Once again, investors have started to wonder whether the Federal Reserve will move forward with other benchmark rates increases this year or rather wait for further economic reports as the Trump administration continues to settle in (together with its political agenda)
“If things really take off, if we get continued strong growth and if underlying inflation really picks up, we could get four [rate increases] this year,” said Chicago Fed President Charles Evans in an interview with Bloomberg TV on Monday.
Evans also explained that there is no strong case so far to consider four rate hikes. Inflation and other indicators would have to (of course) back such decision.
"If I thought that I was inclined to four rate hikes for 2017 I would presumably be seeing a much stronger lift in inflation, I think it would be accompanied by a meaningful increase in long term inflation expectations."

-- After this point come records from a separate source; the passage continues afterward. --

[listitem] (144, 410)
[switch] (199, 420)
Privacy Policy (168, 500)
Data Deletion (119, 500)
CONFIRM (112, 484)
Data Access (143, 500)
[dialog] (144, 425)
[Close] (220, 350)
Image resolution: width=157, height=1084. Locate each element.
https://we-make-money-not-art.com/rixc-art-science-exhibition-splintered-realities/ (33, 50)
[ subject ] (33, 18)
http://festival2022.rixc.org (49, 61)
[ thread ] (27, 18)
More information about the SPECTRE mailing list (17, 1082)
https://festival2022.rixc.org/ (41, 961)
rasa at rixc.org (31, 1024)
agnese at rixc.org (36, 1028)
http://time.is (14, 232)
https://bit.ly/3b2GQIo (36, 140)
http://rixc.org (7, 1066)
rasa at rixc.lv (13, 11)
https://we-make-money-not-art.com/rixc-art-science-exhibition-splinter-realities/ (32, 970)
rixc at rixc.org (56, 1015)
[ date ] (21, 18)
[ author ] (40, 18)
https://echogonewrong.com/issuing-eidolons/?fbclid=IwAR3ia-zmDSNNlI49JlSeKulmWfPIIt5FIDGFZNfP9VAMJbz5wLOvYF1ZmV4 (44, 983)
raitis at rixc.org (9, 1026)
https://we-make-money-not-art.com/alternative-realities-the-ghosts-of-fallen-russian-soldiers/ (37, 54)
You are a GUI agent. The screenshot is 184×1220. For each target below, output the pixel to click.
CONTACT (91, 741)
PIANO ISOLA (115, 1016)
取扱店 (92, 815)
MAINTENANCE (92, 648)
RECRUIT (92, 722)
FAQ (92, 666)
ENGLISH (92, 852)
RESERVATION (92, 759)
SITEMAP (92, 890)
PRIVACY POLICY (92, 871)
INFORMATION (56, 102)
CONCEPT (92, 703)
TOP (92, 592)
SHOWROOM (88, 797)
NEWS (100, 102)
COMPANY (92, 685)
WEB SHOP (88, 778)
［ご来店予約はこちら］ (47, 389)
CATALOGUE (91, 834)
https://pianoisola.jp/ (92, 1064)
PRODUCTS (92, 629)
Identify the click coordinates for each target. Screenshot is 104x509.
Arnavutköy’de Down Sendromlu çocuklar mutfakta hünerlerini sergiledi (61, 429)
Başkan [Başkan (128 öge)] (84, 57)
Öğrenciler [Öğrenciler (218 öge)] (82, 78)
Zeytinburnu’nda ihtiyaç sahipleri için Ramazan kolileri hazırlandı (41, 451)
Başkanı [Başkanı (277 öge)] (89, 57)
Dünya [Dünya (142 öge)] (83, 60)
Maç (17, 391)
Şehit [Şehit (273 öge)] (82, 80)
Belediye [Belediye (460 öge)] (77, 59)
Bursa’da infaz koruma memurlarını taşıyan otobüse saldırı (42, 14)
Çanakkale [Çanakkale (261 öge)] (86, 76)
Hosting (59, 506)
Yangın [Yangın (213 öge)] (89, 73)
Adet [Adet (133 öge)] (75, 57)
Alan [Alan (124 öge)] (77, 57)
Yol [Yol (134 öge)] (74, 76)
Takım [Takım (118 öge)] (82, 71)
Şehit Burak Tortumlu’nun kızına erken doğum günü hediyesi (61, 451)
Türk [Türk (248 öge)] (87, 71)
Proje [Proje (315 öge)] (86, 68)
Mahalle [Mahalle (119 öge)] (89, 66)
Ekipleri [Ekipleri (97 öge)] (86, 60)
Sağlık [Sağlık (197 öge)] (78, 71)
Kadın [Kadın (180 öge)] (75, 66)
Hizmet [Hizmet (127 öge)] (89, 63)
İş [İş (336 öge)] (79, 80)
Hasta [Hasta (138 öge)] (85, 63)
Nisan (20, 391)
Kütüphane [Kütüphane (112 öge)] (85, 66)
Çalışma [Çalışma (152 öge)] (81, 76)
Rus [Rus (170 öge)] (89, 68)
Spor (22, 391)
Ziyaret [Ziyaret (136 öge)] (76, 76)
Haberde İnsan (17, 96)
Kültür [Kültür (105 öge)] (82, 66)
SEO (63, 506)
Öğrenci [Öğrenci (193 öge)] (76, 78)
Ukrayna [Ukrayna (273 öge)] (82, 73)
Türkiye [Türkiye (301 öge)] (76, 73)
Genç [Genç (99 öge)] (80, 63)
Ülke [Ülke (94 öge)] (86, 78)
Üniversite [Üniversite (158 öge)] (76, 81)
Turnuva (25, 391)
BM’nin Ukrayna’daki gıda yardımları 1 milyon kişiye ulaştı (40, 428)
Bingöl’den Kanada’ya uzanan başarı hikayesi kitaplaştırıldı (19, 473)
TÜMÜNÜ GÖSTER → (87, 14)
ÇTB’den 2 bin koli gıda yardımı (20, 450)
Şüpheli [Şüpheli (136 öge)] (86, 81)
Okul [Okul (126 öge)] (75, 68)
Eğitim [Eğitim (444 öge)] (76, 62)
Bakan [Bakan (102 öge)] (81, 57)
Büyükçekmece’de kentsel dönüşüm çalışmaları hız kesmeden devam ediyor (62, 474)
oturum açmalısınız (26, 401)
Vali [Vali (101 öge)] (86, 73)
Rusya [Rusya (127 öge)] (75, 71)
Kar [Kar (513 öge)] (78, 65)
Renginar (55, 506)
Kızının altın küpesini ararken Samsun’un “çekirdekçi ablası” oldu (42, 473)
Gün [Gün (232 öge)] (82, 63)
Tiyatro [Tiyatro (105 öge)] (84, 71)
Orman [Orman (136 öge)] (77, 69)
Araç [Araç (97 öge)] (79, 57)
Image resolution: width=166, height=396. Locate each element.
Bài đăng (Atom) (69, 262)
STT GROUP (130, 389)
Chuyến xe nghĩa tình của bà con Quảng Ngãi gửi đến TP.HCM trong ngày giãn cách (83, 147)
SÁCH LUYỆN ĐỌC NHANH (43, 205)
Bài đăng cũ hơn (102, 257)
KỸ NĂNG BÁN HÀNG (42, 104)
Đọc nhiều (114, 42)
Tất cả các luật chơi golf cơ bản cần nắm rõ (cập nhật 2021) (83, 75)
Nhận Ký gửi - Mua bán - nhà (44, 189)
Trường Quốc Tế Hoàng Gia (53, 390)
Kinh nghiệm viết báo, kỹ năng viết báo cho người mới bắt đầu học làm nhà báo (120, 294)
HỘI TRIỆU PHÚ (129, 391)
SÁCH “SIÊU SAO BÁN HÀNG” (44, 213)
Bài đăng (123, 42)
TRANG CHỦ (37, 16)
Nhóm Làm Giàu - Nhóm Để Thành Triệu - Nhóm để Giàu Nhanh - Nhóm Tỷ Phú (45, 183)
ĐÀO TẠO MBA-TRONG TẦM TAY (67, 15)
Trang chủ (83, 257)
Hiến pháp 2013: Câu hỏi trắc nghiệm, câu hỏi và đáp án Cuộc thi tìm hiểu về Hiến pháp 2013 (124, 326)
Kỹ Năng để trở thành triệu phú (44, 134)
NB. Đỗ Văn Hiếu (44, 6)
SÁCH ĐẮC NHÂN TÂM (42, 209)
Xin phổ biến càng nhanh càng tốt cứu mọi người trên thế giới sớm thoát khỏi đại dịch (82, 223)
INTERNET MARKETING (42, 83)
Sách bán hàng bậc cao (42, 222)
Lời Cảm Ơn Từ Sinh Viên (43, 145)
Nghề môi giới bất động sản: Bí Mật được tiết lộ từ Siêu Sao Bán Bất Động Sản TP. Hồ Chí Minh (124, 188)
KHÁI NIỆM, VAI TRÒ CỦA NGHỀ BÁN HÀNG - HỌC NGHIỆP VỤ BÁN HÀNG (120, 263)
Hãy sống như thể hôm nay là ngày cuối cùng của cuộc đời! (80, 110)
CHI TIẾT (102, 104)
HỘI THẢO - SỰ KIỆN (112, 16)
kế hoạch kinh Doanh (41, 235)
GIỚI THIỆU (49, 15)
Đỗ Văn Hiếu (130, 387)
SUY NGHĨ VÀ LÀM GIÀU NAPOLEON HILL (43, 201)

And that’s the big question, not if there will be more rate hikes this year, but how many of them. Before the March meeting, investors were only weighing in two rate hikes for this year, one in June and another one in December. The March hike was a game changer.
Conservative analysts believe three rate hikes is the way to go, with March, June and December as tentative dates. An increasing number of traders, and not only traders, think there could be more than three rate moves later this year, especially due to speculation on Trump policies.
US stock markets have been growing consistently since November elections based on expectations that a Trump government will promote solid economic growth by rising fiscal spending, lowering business taxes and deregulating key industries.
In order to answer our main question, we may have to keep our eyes wide open and carefully follow key Fed indicators, such as employment data and CPI reports.